§ TAREFAS:
**1.** Responda com base no texto sobre o acordo de não persecução penal:
(a) No negócio jurídico, há escolha de quê?
(b) Na justiça negociada, a troca entre o acusador e o suspeito é sobre o quê?
(c) Segundo o texto, a admissão de soluções negociadas corrobora qual análise?
**2.** Passe para o inglês esta frase do texto sobre o acordo de não persecução penal: "A justiça negociada visa a um processo de simplificação de regras do processo penal que repousa sobre uma troca entre o acusador e o suspeito sobre o quantum da pena e a prova dos fatos."
**3.** Estenda o texto sobre o acordo de não persecução penal, escrevendo a partir do ponto em que ele termina.

§ TEXTO FORNECIDO:
A necessidade do acordo de não persecução penal na Justiça Militar brasileira

O negócio processual pode ser definido como o fato jurídico voluntário em cujo suporte fático esteja conferido ao respectivo sujeito o poder de escolher a categoria jurídica ou estabelecer, dentre os limites fixados no próprio ordenamento jurídico, certas situações jurídicas processuais. No negócio jurídico, há escolha da categoria jurídica, do regramento jurídico para uma determinada situação.(MELLO, 2000)


A justiça negociada visa a um processo de simplificação de regras do processo penal que repousa sobre uma troca entre o acusador e o suspeito sobre o quantum da pena e a prova dos fatos. A admissão de soluções negociadas, fundadas em um diálogo entre a parte suspeita e o acusador, constitui uma tendência marcante do direito penal contemporâneo que corrobora a análise econômica do Direito.

§ PARTE DOS DADOS:

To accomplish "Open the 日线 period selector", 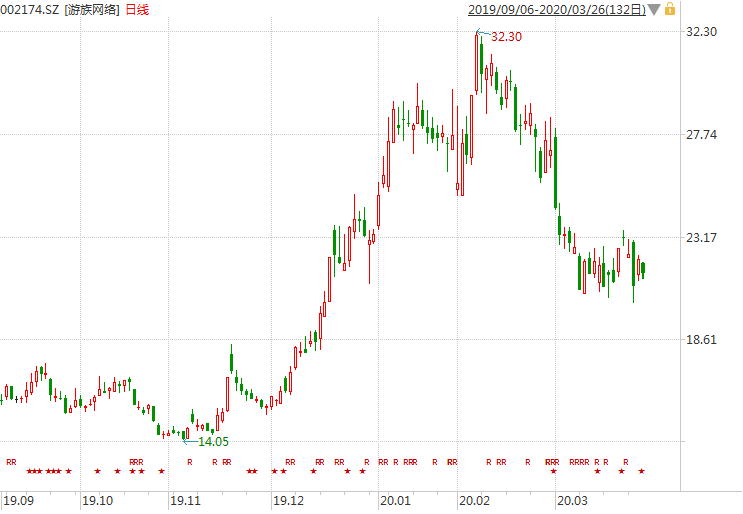I will pos(139,10).
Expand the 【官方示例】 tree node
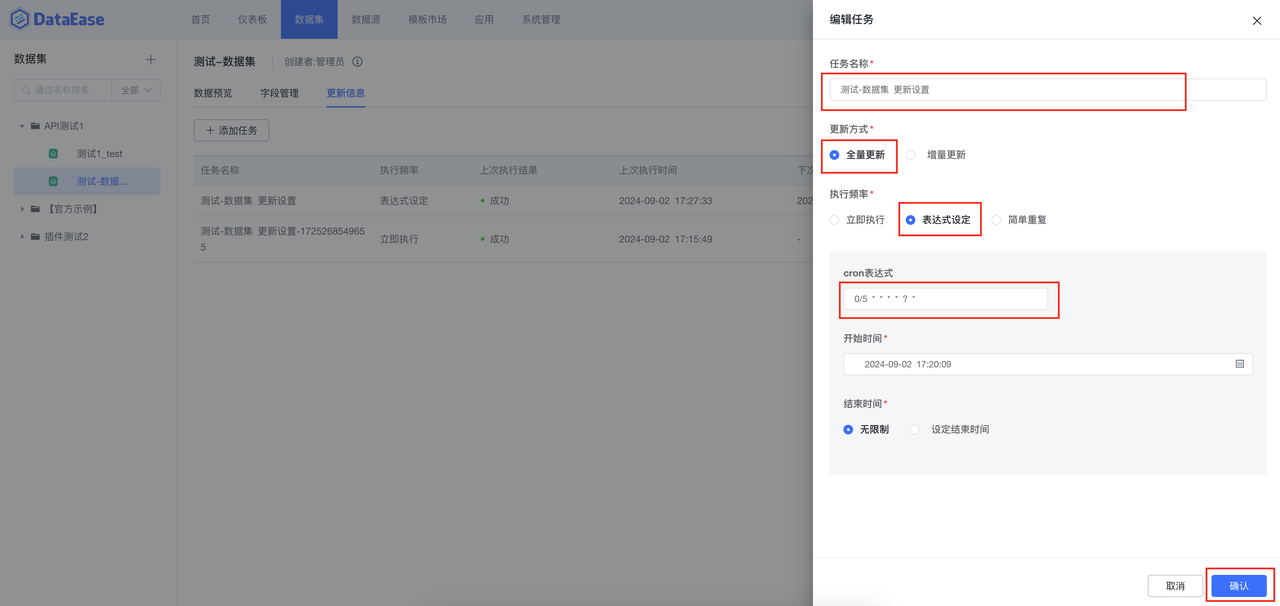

§ RESPOSTAS:
**1.**
(a) Da categoria jurídica, do regramento jurídico para uma determinada situação.
(b) Sobre o quantum da pena e a prova dos fatos.
(c) A análise econômica do Direito.

**2.** Negotiated justice aims at a process of simplifying the rules of criminal procedure that rests on an exchange between the accuser and the suspect over the quantum of the penalty and the proof of the facts.

**3.**
A associação dos termos “processo” e “negociação” ilustra a ideia segundo a qual a negociação não é um dado estático. Se trata de um conjunto de discussões que se encadeiam entre indivíduos e se organiza segundo um esquema com vistas a alcançar um resultado determinado, um acordo. Em matéria penal, a negociação se singulariza por uma sequência de operações realizadas entre uma autoridade repressiva e o autor de uma infração caracterizando o que é comumente denominado a justiça negociada. Se trata assim de uma noção evolutiva, dinâmica, para não dizer, viva. O desenvolvimento da negociação deve se inscrever sobre o respeito de um equilíbrio entre os imperativos de eficácia e de respeito dos princípios que conferem à justiça penal sua identidade.(CABON, 2014)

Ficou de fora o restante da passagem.